[Stored records]
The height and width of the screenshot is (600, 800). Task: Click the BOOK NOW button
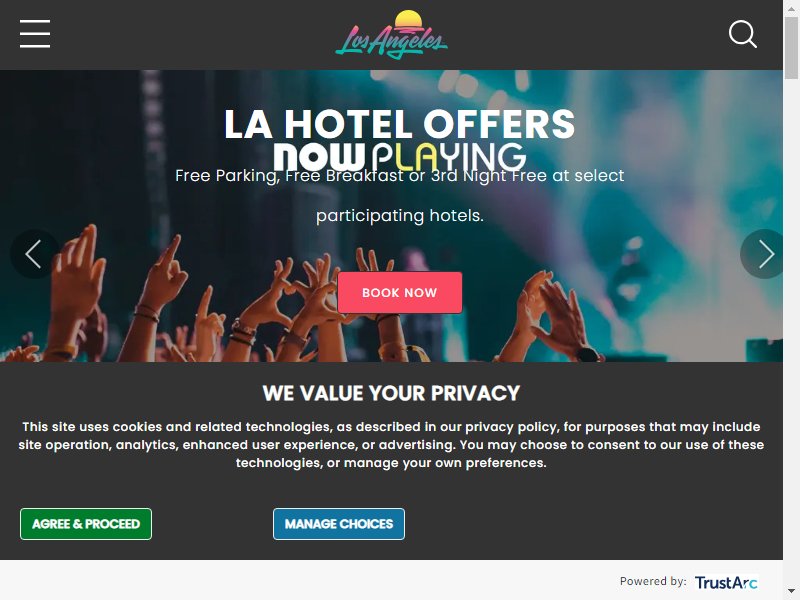399,292
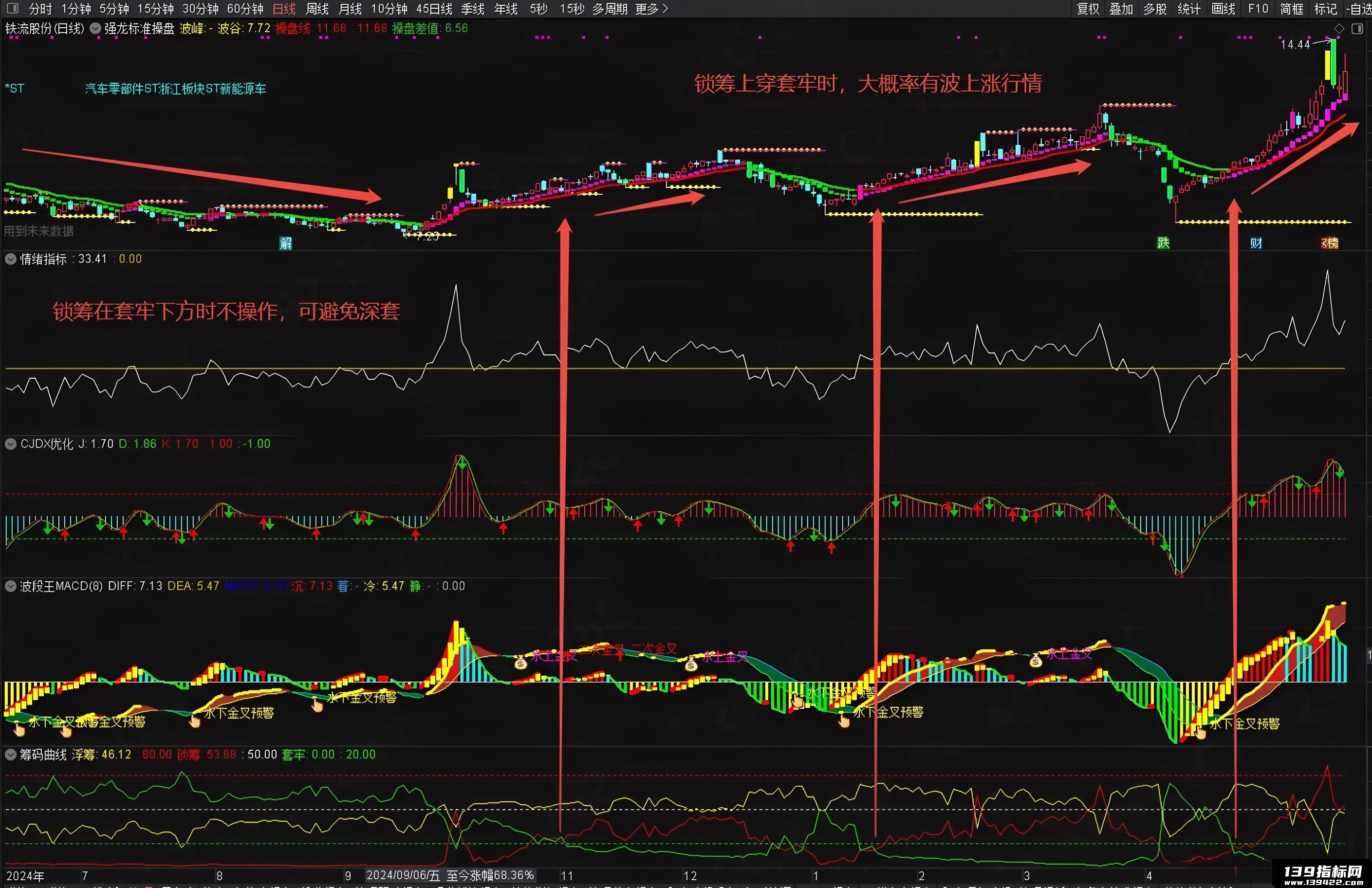This screenshot has width=1372, height=888.
Task: Click the green 跌 marker below the candles
Action: (1163, 243)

» **Work required**: Return every record exactly. Pictures stay out.

» **Output of the exercise**:
The height and width of the screenshot is (600, 800). Task: Click the BOOK NOW button
399,292
This screenshot has width=1372, height=888.
Task: Click the green 跌 marker below the candles
Action: (1163, 243)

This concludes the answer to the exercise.